De fait, cette demeure en béton aux allures de forteresse, accessible par un petit sentier, ne cesse de se détériorer: trous béants aux trois étages, balcon et escalier effondrés, aucune trace du mobilier de l'époque...
Les murs sont couverts de tags, de représentations de personnages de manga. Parmi les gravats, des bouteilles d'alcool, des déchets alimentaires ou un canapé décrépi montrent que le manoir est le théâtre de fêtes clandestines.
"C'est une propriété privée mais tout le monde y va", soupire le maître des lieux, Bruno Chiumento, 69 ans, qui dit avoir maintes fois installé des panneaux pour le signaler.
- "Villa Sapène" -
Ce promoteur immobilier résidant dans la Vallée de Chevreuse (Yvelines) explique à l'AFP être devenu propriétaire du "Bordel allemand" entre "2008 et 2010" après en avoir entendu parler "complètement par hasard" et racheté les parts auprès d'un associé aujourd'hui décédé.
"Le terrain est grand - une parcelle de 17 hectares. Pourquoi ne pas essayer de monter un projet immobilier? On verra quand ça pourra se faire", explique-t-il.
M. Chiumento se montre confiant: avant d'être propriétaire, le terrain aurait été parmi les favoris d'un concours organisé début 2000 par la Fédération française de rugby (FFR) pour y construire l'actuel Centre national de rugby de Linas-Marcoussis, doté de 20 hectares. Contactée par l'AFP, la FFR n'a pas confirmé ses dires.

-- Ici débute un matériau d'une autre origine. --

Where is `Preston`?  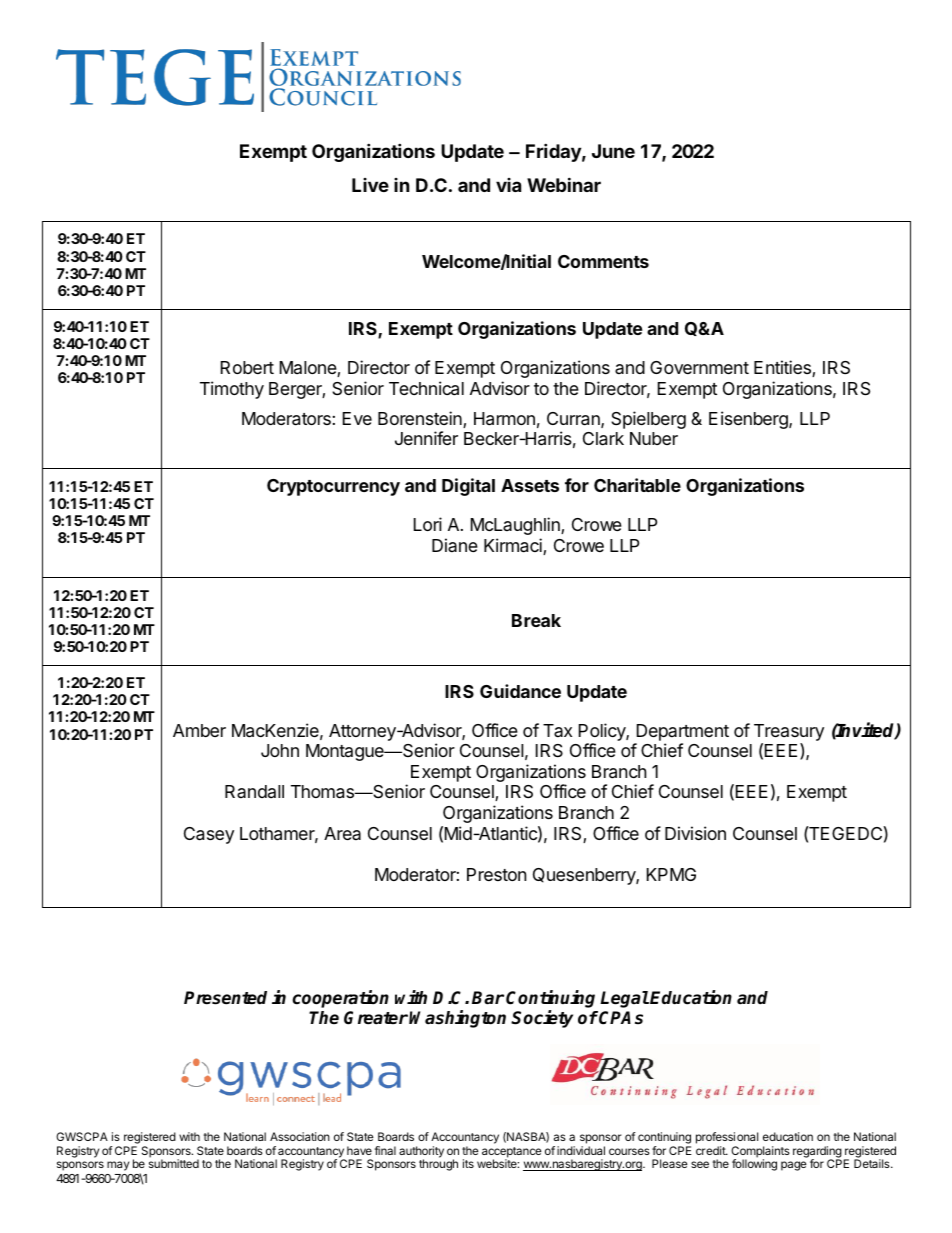
Preston is located at coordinates (496, 874).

Les années passent et Bruno Chiumento ne parvient pas à transformer l'essai.
Le site est progressivement classé zone PPRI (plan de prévention des risques d'inondation). Sa localisation près de la Seine laisse "2 hectares et demi, voire juste un peu plus", exploitables.
Pour le maire du Mesnil-Le-Roi (DVD), Serge Caseris, cela aurait dû inciter Bruno Chiumento à sceller le sort du "Bordel allemand": "ou bien le propriétaire clôt son terrain pour éviter la fréquentation et des accidents, ou bien il détruit".
L'élu ne se voit pas dépenser "des centaines de milliers d'euros" pour acquérir ce qui était à l'origine la "Villa Sapène", construite peu avant 1920 par Jean Sapène, directeur du Petit Journal.
Cette villa de type Art déco a été réquisitionnée "dans la période 39-45 parmi d'autres sur le Mesnil.
Les officiers allemands qui habitaient à Paris ou Saint-Germain, venaient passer leur week-end ici en bonne compagnie, d'où le nom du +Bordel allemand+", relate à l'AFP Serge Caseris.
- "Tourner la page" -
Bruno Chiumento n'a aujourd'hui qu'une seule envie: "tourner la page" de ce lieu. Convaincu que l'on peut reconstruire le manoir et en faire "une très belle propriété", le promoteur propose une vente à 2,5 millions d'euros, "la compilation des frais, études et intérêts sur la durée".
"2,5 millions, si c'est une ruine, c'est abusif", estime Jacqueline Mazeyrat, attablée dans un restaurant non loin du manoir. Cette retraitée de 79 ans préférerait "tout raser vu les travaux qu'il y aurait à faire".
A contrario, sa soeur aînée, Monique, 85 ans, pour qui le "Bordel allemand" est un "patrimoine", pense qu'il faudrait "investir pour en faire un lieu de culture". Par exemple, "un petit musée que tout le monde viendrait voir", abonde Mohamed Zarrouga, 52 ans, co-gérant du restaurant. Jacqueline Mazeyrat suggère alors de "demander" à Stéphane Bern.
Chaque année, l'animateur organise un Loto du patrimoine pour financer l'entretien de monuments en péril.
Se rapprocher de la Fondation du patrimoine et mobiliser le public autour d'une restauration du "Bordel allemand", serait-elle une solution pour Bruno Chiumento ?
"Si je voulais le garder oui, mais ce n'est pas le cas". Pour l'heure, le promoteur indique simplement discuter avec une société ayant "un projet bien précis" sur la partie exploitable, "pas pour faire de l'immobilier".